=== What is asked ===
A) Name the five components into which the cooling load calculator page breaks the total cooling load.
B) Go on with the cooling load calculator page, starting after its final sentence.

** START OF Excerpt **

Office Open Plan Cooling Load Calculator

Calculate

Net usable floor area of the open-plan office zone

Floor-to-ceiling height of the office space

Total number of people expected in the open-plan area at peak occupancy

Summer design dry-bulb temperature for your location

Target indoor dry-bulb temperature

Approximate ratio of window area to total exterior wall area

Installed lighting power per unit floor area

Heat output from computers, monitors, printers, and other office equipment per unit floor area

ASHRAE 62.1 typical: 17 CFM (8.5 L/s) per person for offices. Adjust for local codes.

Overview

The Office Open Plan Cooling Load Calculator estimates the total cooling capacity required to maintain comfortable indoor conditions in an open-plan office environment. Open offices present unique HVAC challenges: high occupant density, concentrated equipment loads from workstations, large glazing areas, and significant ventilation requirements under ASHRAE 62.1.

This calculator breaks the total cooling load into five components — envelope (walls, roof, and windows), occupants (sensible + latent), lighting, equipment, and ventilation (outside air) — then sums them to produce a total cooling load in watts, kilowatts, BTU/hr, and tons of refrigeration.

Use this tool for early-stage HVAC sizing, feasibility studies, and quick cross-checks against detailed load calculations. Enter your office parameters and the calculator returns the estimated cooling load with a classification indicating whether the result falls in a typical, high, or very high range for open-plan offices.

** END OF Excerpt **
** START OF Dataset content **

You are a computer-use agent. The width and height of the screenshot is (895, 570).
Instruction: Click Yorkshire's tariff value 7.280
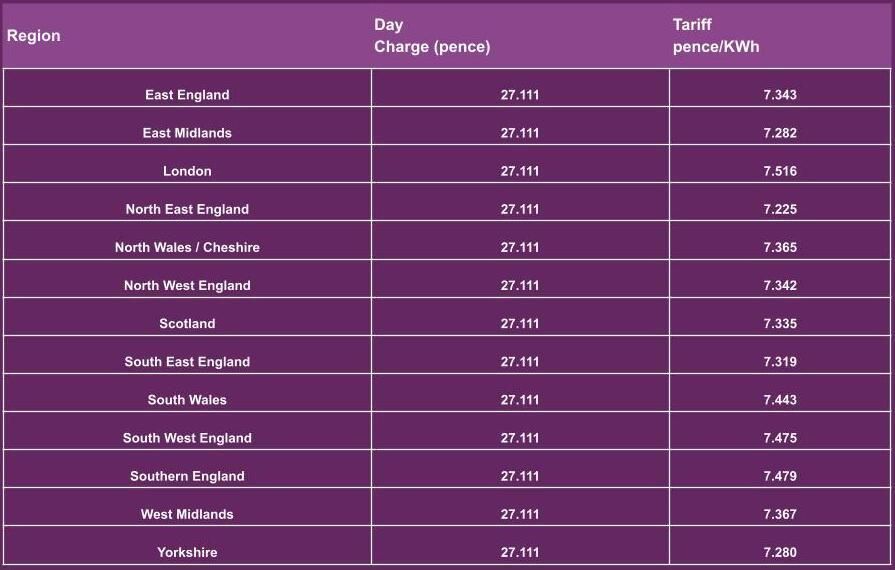click(x=780, y=552)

** END OF Dataset content **

=== Expected responses ===
A) Envelope (walls, roof, and windows), occupants (sensible + latent), lighting, equipment, and ventilation (outside air).

B)
How to Use This Calculator

  1. Enter floor area — in m² or ft².

  2. Enter ceiling height — in m or ft.

  3. Enter number of occupants.

  4. Enter outdoor design temperature — in °C or °F.

  5. Enter indoor design temperature — in °C or °F.

  6. Select window-to-wall ratio — choose from 20% — Minimal glazing, 40% — Moderate glazing, 60% — Extensive glazing, 80% — Curtain wall / full glass.

  7. Select lighting power density — choose from 8 W/m² — LED, energy-efficient, 12 W/m² — Standard office, 16 W/m² — Older fluorescent systems, 20 W/m² — High-intensity or legacy lighting.

  8. Select equipment power density — choose from 10 W/m² — Light use, 15 W/m² — Standard office, 25 W/m² — Dense workstations, 40 W/m² — High-density (trading floors, labs).

  9. Enter outside air per person — in L/s or CFM.

  10. Click "Calculate" — get envelope, occupant, lighting, equipment, and ventilation loads, plus total cooling load and load intensity.

Compare the load intensity (W/m²) against the typical 80–150 W/m² office range; apply a 10–20% margin and an equipment diversity factor before sizing.

Inputs & Outputs

Inputs

  • Floor Area (m² / ft²)
  • Ceiling Height (m / ft)
  • Number of Occupants
  • Outdoor Design Temperature (°C / °F)
  • Indoor Design Temperature (°C / °F)
  • Window-to-Wall Ratio — Options: 20% — Minimal glazing, 40% — Moderate glazing, 60% — Extensive glazing, 80% — Curtain wall / full glass
  • Lighting Power Density — Options: 8 W/m² — LED, energy-efficient, 12 W/m² — Standard office (ASHRAE 90.1), 16 W/m² — Older fluorescent systems, 20 W/m² — High-intensity or legacy lighting
  • Equipment Power Density — Options: 10 W/m² — Light use (few devices), 15 W/m² — Standard office (monitors, laptops), 25 W/m² — Dense workstations (dual monitors, desktops), 40 W/m² — High-density (trading floors, labs)
  • Outside Air per Person (L/s / CFM)

Outputs

  • Envelope Load (Walls + Windows) (W / BTU/hr)
  • Occupant Load (W / BTU/hr)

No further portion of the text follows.